Work required:
Rewrite the rows below, substituting "panel" for "section" and keeping everything else the same. Leave the pictures out of your answer.

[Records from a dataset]
◇ ◇ ◇ ◇ ◇

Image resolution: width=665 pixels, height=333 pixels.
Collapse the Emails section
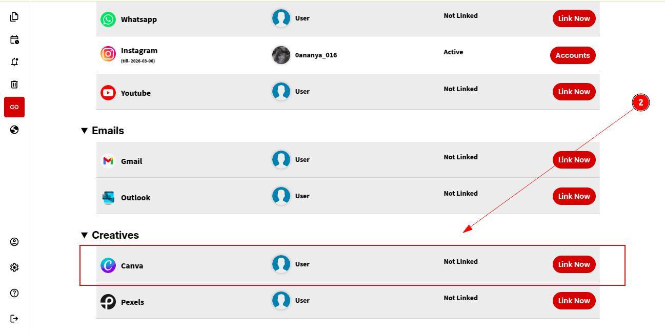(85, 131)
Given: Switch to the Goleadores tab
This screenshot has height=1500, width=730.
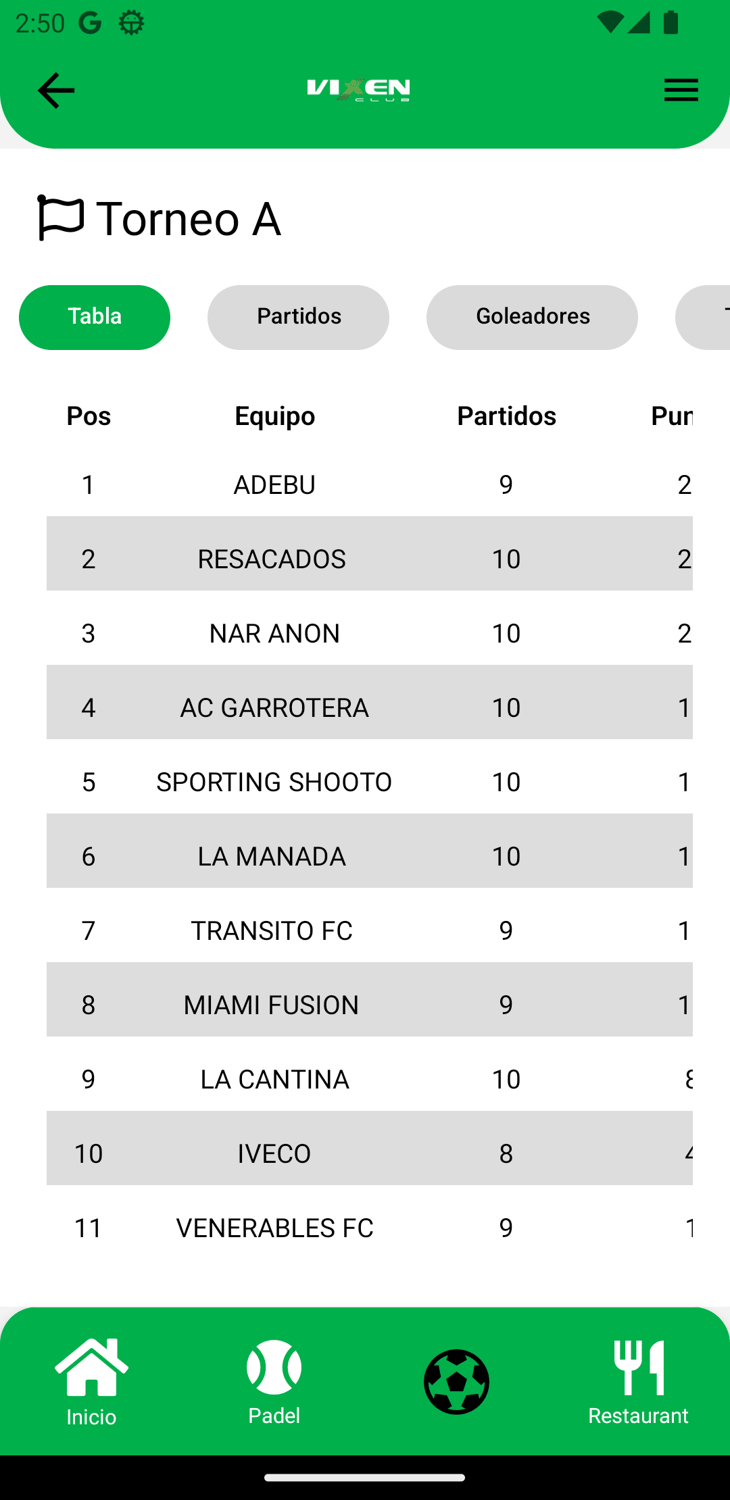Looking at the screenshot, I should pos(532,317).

◇ ◇ ◇ ◇ ◇

The reply:
Image resolution: width=665 pixels, height=333 pixels.
Collapse the Emails panel
(85, 131)
Given: Switch to the Goleadores tab
This screenshot has height=1500, width=730.
Looking at the screenshot, I should pos(532,317).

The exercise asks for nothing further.